Enregistrements d'éléments d'interface:

----------------

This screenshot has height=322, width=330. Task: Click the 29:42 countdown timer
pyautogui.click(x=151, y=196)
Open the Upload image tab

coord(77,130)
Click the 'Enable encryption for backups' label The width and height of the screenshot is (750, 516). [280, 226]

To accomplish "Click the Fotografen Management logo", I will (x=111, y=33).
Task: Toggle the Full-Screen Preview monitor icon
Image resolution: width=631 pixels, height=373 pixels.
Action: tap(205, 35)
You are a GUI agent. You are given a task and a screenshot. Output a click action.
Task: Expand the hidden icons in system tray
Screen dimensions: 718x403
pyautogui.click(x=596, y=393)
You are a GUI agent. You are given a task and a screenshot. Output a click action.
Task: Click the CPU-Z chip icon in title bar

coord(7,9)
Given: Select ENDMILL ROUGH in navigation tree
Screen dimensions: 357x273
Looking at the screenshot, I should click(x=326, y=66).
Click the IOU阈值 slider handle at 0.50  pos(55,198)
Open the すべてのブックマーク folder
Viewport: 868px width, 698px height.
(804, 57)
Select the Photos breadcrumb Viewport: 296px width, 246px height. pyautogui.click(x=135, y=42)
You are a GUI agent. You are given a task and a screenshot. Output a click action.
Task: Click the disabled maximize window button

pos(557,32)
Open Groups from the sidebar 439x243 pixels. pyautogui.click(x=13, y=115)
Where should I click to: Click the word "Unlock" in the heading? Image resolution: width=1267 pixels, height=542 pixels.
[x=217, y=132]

----------------

CONSIGNE - Modifiez ces lignes en remplaçant partout « GUI agent » par « desktop assistant », sans rien changer d'autre.

RÉPONSE FINALE -
This screenshot has height=322, width=330. Task: Click the 29:42 countdown timer
pyautogui.click(x=151, y=196)
Open the Upload image tab

coord(77,130)
Click the 'Enable encryption for backups' label The width and height of the screenshot is (750, 516). [280, 226]

To accomplish "Click the Fotografen Management logo", I will (x=111, y=33).
Task: Toggle the Full-Screen Preview monitor icon
Image resolution: width=631 pixels, height=373 pixels.
Action: tap(205, 35)
You are a desktop assistant. You are given a task and a screenshot. Output a click action.
Task: Expand the hidden icons in system tray
Screen dimensions: 718x403
pyautogui.click(x=596, y=393)
You are a desktop assistant. You are given a task and a screenshot. Output a click action.
Task: Click the CPU-Z chip icon in title bar

coord(7,9)
Given: Select ENDMILL ROUGH in navigation tree
Screen dimensions: 357x273
Looking at the screenshot, I should click(x=326, y=66).
Click the IOU阈值 slider handle at 0.50  pos(55,198)
Open the すべてのブックマーク folder
Viewport: 868px width, 698px height.
(804, 57)
Select the Photos breadcrumb Viewport: 296px width, 246px height. pyautogui.click(x=135, y=42)
You are a desktop assistant. You are given a task and a screenshot. Output a click action.
Task: Click the disabled maximize window button

pos(557,32)
Open Groups from the sidebar 439x243 pixels. pyautogui.click(x=13, y=115)
Where should I click to: Click the word "Unlock" in the heading? Image resolution: width=1267 pixels, height=542 pixels.
[x=217, y=132]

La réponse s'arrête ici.